[Stored records]
★ ★ ★ ★
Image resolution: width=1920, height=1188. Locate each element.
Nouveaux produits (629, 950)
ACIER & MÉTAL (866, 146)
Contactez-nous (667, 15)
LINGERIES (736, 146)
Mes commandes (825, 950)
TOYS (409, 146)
★ ★ ★ ★
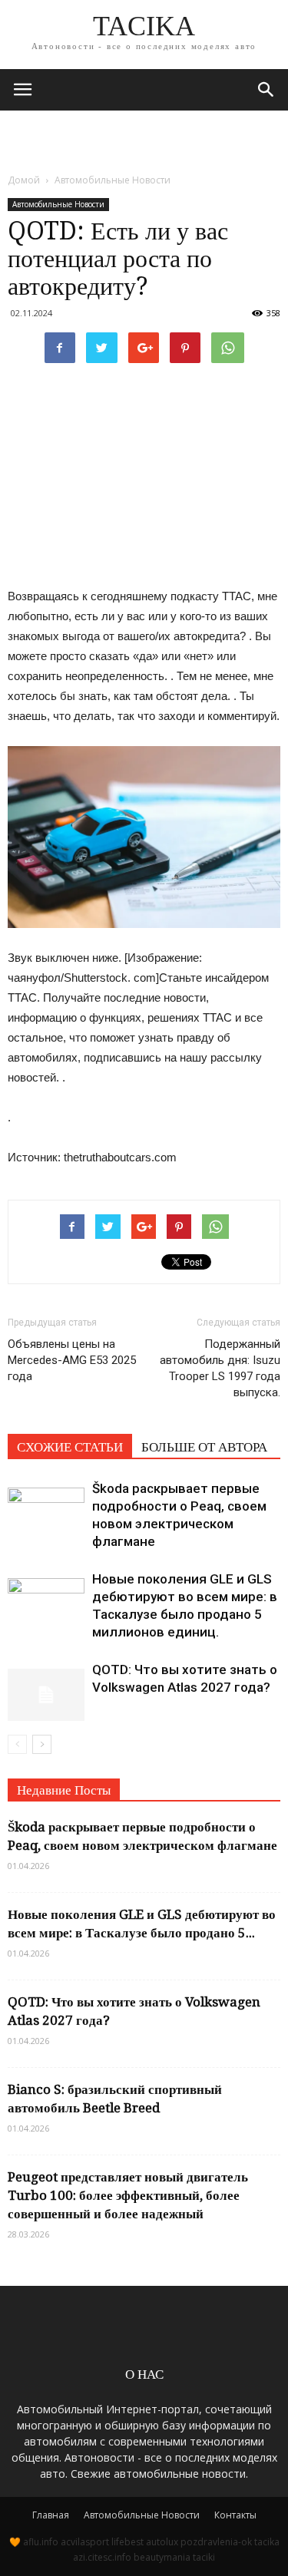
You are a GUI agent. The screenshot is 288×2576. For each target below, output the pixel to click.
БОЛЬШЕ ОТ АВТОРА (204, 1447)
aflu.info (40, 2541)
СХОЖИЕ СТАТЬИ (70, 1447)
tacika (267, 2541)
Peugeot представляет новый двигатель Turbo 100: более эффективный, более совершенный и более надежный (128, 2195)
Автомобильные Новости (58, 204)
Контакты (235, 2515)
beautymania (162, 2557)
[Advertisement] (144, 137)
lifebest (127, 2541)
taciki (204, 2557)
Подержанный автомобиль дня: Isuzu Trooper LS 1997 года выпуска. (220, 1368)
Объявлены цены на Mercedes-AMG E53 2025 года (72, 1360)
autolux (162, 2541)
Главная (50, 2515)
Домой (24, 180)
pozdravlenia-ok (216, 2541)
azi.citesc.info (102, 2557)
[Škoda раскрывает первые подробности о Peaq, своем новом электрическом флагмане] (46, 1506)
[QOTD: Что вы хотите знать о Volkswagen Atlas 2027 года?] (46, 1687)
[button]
★ ★ ★ ★
→ Problem to work on: Taking the entries above, print exactly the lines starting at the line with "Image resolution: width=1920, height=1188." and ending at the line with "TOYS (409, 146)", both included.

→ Written answer:
Image resolution: width=1920, height=1188. Locate each element.
Nouveaux produits (629, 950)
ACIER & MÉTAL (866, 146)
Contactez-nous (667, 15)
LINGERIES (736, 146)
Mes commandes (825, 950)
TOYS (409, 146)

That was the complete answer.